For as long as I can remember I have idolized my dad. My mom would bring us to church when we were kids, but I never wanted to be there because dad wasn’t. I would rather have been home, doing yard work and watching sports with him. When I finally became receptive to the gospel and eventually came to faith, it was only because my dad had started going to church and was headed down the same path. If church was something my dad was doing, then I was going to give it chance.
I’m still not sure how, but my dad somehow managed to work crazy long hours in order to earn enough money to provide us with all the advantages he didn’t have as a kid growing up in a large family, yet still have time to spend with us and make us feel loved. I remember my dad leaving for work early and coming home late, but he was never an absentee father. I’m sure that he sacrificed sleep and time for himself to make sure that he didn’t sacrifice time with us. All of my best memories as a kid revolve around my dad: playing football in the front yard, vacations in New Hampshire and Ocean City, MD, opening copious amounts of presents on Christmas without ever even having to make a Christmas list because dad always managed to pick out exactly what we wanted.
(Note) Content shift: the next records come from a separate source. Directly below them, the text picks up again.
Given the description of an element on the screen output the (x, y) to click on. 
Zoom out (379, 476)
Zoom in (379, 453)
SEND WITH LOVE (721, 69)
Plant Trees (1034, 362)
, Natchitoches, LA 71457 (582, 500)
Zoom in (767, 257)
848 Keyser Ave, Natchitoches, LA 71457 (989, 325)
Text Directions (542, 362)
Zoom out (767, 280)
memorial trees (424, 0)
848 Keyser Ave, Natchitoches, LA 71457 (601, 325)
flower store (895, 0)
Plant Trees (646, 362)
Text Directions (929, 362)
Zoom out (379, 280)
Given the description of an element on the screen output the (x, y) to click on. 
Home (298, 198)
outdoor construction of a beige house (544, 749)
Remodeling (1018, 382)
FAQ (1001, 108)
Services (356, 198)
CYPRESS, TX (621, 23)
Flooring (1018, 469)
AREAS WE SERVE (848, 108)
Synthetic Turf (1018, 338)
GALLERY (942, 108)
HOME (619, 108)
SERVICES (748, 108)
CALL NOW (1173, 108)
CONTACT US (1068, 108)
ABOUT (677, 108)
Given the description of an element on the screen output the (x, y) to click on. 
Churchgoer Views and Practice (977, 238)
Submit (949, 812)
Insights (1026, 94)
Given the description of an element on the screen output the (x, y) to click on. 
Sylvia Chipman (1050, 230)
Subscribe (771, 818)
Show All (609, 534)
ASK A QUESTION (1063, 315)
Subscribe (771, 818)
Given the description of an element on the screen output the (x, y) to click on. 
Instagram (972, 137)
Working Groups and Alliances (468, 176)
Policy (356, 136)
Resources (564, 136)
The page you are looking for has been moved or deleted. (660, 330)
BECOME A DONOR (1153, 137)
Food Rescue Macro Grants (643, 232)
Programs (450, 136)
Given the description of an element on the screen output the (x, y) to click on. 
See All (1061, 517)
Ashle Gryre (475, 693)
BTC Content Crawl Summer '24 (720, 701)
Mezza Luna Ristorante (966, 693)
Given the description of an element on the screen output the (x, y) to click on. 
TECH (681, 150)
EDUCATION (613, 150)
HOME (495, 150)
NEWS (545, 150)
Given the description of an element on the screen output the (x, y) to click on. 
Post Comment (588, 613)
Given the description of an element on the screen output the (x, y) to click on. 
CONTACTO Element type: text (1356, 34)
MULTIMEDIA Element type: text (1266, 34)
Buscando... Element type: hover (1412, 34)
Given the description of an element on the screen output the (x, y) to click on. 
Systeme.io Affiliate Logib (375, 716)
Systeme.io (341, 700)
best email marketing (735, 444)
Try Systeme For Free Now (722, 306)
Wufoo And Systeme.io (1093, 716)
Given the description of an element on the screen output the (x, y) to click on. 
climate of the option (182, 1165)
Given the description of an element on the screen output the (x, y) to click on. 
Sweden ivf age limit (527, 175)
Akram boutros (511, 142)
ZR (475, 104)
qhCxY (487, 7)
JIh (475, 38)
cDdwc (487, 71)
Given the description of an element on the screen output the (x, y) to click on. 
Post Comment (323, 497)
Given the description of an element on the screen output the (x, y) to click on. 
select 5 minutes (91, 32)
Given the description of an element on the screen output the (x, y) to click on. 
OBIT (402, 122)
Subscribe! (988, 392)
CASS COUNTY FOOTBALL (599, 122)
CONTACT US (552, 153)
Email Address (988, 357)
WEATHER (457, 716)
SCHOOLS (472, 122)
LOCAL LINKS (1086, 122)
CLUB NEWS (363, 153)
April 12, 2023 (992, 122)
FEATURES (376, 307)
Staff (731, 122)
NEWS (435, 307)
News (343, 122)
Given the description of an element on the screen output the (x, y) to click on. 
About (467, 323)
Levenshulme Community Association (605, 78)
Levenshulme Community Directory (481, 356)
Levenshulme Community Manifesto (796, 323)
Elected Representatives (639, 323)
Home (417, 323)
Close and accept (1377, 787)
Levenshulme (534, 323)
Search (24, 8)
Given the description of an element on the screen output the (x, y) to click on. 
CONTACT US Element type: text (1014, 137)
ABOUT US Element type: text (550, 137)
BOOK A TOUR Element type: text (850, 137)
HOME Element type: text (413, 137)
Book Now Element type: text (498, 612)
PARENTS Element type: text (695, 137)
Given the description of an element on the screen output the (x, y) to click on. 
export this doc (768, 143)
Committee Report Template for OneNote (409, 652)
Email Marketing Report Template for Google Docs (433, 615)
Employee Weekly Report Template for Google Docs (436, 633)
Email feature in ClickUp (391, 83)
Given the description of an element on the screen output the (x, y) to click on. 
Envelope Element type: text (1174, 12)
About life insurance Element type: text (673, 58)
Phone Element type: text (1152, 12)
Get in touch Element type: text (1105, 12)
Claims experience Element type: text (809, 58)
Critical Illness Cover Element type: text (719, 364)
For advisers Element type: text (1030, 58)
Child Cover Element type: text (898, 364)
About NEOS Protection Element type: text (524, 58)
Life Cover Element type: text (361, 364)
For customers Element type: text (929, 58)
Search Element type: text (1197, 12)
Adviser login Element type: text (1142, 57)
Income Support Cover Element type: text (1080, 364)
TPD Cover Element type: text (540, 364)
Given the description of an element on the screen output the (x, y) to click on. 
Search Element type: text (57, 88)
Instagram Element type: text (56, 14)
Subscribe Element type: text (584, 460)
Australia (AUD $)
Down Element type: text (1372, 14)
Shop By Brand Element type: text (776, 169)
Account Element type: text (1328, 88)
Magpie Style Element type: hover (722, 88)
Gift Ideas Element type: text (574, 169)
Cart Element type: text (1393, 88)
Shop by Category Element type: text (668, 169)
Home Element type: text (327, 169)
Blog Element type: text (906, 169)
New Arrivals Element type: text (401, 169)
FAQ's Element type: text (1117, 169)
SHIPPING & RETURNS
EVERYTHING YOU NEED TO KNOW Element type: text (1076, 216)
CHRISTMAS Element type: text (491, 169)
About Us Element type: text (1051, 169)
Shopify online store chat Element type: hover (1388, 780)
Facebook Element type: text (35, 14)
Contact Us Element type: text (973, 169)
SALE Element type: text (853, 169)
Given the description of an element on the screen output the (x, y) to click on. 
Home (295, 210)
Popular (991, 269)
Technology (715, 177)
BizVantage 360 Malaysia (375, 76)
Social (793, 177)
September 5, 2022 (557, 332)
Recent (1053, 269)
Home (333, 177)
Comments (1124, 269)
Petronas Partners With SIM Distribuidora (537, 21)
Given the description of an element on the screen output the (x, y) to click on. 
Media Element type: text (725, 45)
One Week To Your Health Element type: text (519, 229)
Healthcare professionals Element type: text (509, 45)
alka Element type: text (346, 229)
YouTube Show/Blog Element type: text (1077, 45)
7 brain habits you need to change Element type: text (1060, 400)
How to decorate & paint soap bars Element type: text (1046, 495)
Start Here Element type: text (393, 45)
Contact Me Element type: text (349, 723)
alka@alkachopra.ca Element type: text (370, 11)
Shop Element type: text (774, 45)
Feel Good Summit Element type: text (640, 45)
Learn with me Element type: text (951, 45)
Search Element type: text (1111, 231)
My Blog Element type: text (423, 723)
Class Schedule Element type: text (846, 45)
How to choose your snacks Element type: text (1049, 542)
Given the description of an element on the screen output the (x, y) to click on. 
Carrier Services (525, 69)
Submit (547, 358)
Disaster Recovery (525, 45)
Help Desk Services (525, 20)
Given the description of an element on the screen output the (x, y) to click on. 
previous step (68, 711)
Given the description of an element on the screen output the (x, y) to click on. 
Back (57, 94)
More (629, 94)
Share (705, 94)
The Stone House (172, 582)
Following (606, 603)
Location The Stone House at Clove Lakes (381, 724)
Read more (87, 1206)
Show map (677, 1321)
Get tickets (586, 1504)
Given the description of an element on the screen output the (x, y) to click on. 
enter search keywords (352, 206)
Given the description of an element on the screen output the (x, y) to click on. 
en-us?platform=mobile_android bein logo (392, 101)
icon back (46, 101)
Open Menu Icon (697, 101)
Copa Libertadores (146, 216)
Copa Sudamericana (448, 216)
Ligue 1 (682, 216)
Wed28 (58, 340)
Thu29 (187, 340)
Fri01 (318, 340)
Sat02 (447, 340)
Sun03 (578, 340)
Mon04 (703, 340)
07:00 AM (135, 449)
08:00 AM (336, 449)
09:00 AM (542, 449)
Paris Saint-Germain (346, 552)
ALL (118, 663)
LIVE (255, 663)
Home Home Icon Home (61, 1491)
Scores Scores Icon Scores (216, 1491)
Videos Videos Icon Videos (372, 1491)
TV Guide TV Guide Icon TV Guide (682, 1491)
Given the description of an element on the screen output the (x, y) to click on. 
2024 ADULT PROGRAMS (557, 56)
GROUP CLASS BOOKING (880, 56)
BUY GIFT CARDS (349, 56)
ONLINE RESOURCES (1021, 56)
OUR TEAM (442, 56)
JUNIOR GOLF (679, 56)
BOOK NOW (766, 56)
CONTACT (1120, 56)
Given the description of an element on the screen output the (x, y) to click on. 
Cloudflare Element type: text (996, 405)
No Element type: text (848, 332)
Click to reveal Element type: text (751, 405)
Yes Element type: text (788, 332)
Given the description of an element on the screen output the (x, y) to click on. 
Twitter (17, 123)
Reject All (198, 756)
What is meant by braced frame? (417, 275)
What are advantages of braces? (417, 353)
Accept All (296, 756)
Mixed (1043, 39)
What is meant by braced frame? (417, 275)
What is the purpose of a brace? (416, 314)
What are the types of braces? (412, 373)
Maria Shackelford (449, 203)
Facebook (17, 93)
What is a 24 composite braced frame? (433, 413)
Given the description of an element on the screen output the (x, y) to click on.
My dad has even managed to be a great father not only to his own kids, but to anyone else who needed one. We had foster children in our home when I was little. A friend of mine in elementary school lived with us for a few months while his parents went through a messy divorce. My 3 best friends in high school were all without a father in the home so my dad always welcomed them in to ours. And most importantly, he has always treated my wife, who does not have a relationship with her father, as his own daughter, making no differentiation between her, and my siblings, and me.
As my siblings and I have passed into adulthood, he has continued to be a source of protection and support, helping us establish our own niche in the world, supporting us through tough times and being the best grandfather possible for my son, niece, and nephews. I find that I still filter almost every situation in life through the lens of how my dad would handle it. And every situation is easier to face knowing that I can run back to my dad if I handle it incorrectly.
I’ve never had trouble viewing God as a heavenly Father because he gave me an earthly father that modeled his provision, protection and correction for me. I’ve had other great influences in my life in pastors and teachers, but my dad has had a bigger impact on the man I’ve become than any pastor or teacher ever could.
Today is the 28th Father’s Day I’ve spent with my dad (the only one I missed was the year I spent in Russia), and it’s strange to think that future Father’s Days will probably pass with phone calls or Skype conversations instead of time together. As I head out on my own, for really the first time in my life, my greatest earthly ambition is to be a husband, father, and worker that my dad can be proud of and that measures up to the tremendous standard he set.
Happy Father’s Day, Dad! I love you, and I’ll miss you more than I can say!